Active UK equity funds on average are up 16 per cent after costs over three years. Active global equity funds are up 14 per cent on that same basis.

However, a typical UK tracker fund is 26 per cent higher over that period and a global tracker 27 per cent higher.

Also, the cost of living in the UK has risen around 20 per cent over that period, depending on which measure you use.

Therefore, the first question many will ask is this: why should I stay with your active fund?

And the second question is: how do you justify the management fee, given the performance?

These questions need to be asked as part of due diligence, but they also reflect the requirements of the new consumer duty policies.

There is no point in paying high management fees if managers are not managing.

I am a great believer in active equity management for the main allocation of my savings. I believe the recent outperformance of index funds reflects the index containing more expensive stocks and, therefore, becoming more risky.

I would therefore hope my active fund manager would stress valuation discipline and show no sign of wavering in the face of short-term underperformance.

Unfortunately, only few fund management houses offer their managers firm support in tricky times like this and some press their managers to reduce risk by buying stocks that their managers think are expensive.

Therefore, beware houses where global managers have recently bought larger positions in Nvidia, Microsoft or Amazon. There is no point in paying high management fees if managers are not managing.

On the tricky issue of fees, nobody seems to know why active equity funds charge 0.75 per cent management fee (they used to charge 1.5 per cent) and smaller company funds generally charge more than 1 per cent a year.

When managers frequently outperformed, these fees were accepted, but it’s been a while since they outperformed with any sort of consistency.

And while many industries would love to point out that their charges have halved over the past couple of decades, that hardly works as a rationale within the active fund management industry, as the growth of passive funds has driven an innovation in pricing that is atypical of many sectors of the economy.

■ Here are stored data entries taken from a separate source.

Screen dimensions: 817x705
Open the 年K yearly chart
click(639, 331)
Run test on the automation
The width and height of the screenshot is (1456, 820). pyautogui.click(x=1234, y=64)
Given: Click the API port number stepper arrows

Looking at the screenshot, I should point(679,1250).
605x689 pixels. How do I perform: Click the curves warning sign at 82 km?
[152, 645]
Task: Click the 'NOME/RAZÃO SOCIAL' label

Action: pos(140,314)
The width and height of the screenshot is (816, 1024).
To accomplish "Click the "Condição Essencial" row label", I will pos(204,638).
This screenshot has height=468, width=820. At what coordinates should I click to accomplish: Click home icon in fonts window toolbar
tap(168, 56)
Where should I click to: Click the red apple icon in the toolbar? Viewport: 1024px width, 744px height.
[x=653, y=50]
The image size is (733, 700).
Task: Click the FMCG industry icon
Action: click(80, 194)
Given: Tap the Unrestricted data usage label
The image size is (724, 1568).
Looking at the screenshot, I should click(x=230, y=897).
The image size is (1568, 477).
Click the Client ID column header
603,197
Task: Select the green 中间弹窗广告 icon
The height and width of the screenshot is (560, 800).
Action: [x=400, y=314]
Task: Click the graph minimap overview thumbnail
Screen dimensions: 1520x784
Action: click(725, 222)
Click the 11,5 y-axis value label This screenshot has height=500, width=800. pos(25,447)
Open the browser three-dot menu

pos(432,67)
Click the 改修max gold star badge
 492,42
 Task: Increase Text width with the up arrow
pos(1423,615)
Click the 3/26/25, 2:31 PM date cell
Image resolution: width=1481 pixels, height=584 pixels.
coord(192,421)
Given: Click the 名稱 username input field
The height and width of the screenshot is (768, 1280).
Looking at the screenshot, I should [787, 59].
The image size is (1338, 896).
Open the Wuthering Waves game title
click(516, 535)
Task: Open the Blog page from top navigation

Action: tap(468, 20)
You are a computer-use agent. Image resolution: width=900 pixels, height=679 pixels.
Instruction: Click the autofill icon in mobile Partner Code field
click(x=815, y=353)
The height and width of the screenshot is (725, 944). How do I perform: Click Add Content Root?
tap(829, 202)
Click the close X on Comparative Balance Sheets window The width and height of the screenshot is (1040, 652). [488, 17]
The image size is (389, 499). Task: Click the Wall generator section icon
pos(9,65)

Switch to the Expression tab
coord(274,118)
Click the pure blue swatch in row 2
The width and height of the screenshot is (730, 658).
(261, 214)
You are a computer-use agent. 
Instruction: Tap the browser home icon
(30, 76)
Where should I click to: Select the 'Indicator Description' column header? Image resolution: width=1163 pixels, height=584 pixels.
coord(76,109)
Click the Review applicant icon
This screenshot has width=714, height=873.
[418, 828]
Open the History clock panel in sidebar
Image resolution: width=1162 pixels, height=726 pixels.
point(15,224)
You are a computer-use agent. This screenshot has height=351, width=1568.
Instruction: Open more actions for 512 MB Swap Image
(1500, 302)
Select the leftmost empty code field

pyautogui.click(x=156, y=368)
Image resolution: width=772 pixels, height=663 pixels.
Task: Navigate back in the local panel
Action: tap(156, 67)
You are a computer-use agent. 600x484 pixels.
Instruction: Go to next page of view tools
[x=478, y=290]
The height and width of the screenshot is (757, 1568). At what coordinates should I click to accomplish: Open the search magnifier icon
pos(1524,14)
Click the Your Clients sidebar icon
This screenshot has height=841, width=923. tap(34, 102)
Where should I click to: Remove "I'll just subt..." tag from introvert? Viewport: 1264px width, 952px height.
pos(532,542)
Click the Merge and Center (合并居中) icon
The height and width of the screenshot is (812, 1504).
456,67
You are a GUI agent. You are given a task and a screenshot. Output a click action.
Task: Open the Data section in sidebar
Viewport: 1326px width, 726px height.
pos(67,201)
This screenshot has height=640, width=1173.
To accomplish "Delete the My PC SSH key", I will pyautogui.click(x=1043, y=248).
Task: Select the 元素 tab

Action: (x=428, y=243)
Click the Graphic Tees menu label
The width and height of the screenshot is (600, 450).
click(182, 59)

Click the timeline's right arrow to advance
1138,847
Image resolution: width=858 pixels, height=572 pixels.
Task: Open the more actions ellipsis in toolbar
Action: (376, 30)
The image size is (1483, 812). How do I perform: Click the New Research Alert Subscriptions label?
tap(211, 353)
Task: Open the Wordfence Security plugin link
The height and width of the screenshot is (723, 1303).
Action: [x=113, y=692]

My view is that active management houses should want to make it easy for investors to stay with them over the long term – that is the time period over which the better active managers have shown their value added.

That can be through very striking outperformance over short periods – funds I managed outperformed the index by more than 40 per cent between 2001 and 2003 when the telecoms, media and technology bubble burst.

Many active equity managers outperformed index funds in the 2000s and protecting capital when the index bubble burst was key to that result.

But you need investors to stick with you up to when the bubbles bursts and the period ahead of that is often a period of underperformance, so keeping fees low during this time period is a way that makes it easier for a client to hold tight.

If there is a period where active is underperforming, even if passive is also delivering poor returns, the easiest thing for an investors, or their clients, to do is switch from active to passive, even if the performance isn't much different, it allows the client to feel at least that they are taking action.

But also there are questions around the difference between the fee levels of comparable actively managed funds. While those differences are often capable of being measured in basis points, during a period of poor performance its a difference that can make a substantial dent in returns.

It is also worth asking about the level of experience of the fund manager and their record in previous cycles, such as how they think about the consequences of higher rates – too frequently the lessons of the past are forgotten by the next generation.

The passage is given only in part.